Tags: Tapes n Tapes 

Looney Tunes: Tapes 'n Tapes

 

Looney Tunes: Tapes 'n Tapes Photo:

Tapes n Tapes

You may have heard of Tapes 'n Tapes, you may not. If your answer be the former - don't worry you soon will. Six months ago they were simply four guys from Minneapolis then they released what many are heralding as the breakthrough American album of the year. They are no longer just four guys from Minneapolis. 'The Loon' has sold faster than the band can post them out of their back room, and they’ve recently been signed to hipper than hip label XL Recordings, home of The White Stripes and Be Your Own Pet. Add to that a sold out British tour, becoming the talk of SXSW, gigs with the Futureheads and beers with the Streets, and you’ve got a pretty persuasive argument that these guys could very quickly become "the next big thing".

Which has all come as quite a surprise to the four neatly turned out, nervous young gentlemen Gigwise meets in a Charing Cross Road bar before their first ever London gig. Vocalist Josh Grier, drummer Jeremy Hanson, bassist cum producer Erik Appelwick and Matt Kretzmann, keyboard player and brass section sip pints of Guinness and look a little nonplussed about the year that has taken them from recording an ep in a shed on a mountain to becoming this year’s Clap Your Hands Say Yeah. “It’s awesome, y’know,” says the unassuming Grier (everything in Tapes’ world is ‘awesome.’ Gigs are ‘awesome.’ Fans are ‘awesome.’ Arsenal’s crushing Champions League loss to Barcelona was ‘awesome.’) “It definitely wasn’t something we had in mind when we were recording it. We weren’t like, here’s the plan, in the next year we’ll release it in the UK. It’s all very flattering.”

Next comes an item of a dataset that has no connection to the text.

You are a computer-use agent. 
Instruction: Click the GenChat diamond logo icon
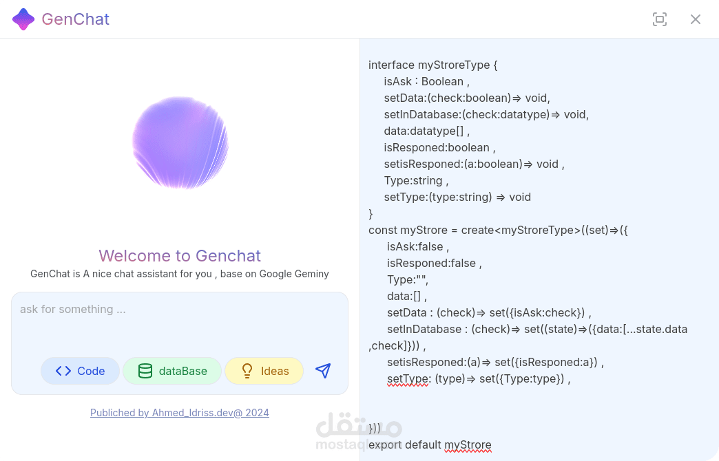(23, 19)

But the fuss isn’t so surprising once you take a listen to their debut album. Immediate, catchy and eclectic, 'The Loon' is a rough-edged diamond of a pop record. As lo-fi as Pavement, as tuneful as The Strokes and as varied as Arcade Fire, it looks set to hit all good end of year top 20’s, and in singles like ‘Insistor’ and ‘Cowbell,’ TnT will be mainstays at indie discos throughout the summer. “The reason the album’s so eclectic is that it comes from a whole bunch of people,” says Josh. “I started with my roommate Steve, who knew Matt, and Matt played trombone, so we thought he’d be a natural bass player. Then he went back to being brass section when Erik, who produced our record, became our bass player. Then Steve went off to grad school, and our drummer left and we found Jeremy. Y’know, people have migrated and moved, so we generally try to stay away from writing two songs that sound the same."  After recording an EP in what they called a, "shack on a hill with no running water," in the middle of a particularly gruelling midwest winter, the band camped down in the comparatively hospitable surroundings of Erik's friends basement, and whipped up 'The Loon' in a matter of days. Running a record label out of a back room somewhere in Minneapolis began to pay off - online orders began flooding in, and eventually the majors started sniffing around the four geeky guys who sounded like, as their website so eloquently puts it "the redheaded stepchild of Frank Black and Stephen Malkmus." 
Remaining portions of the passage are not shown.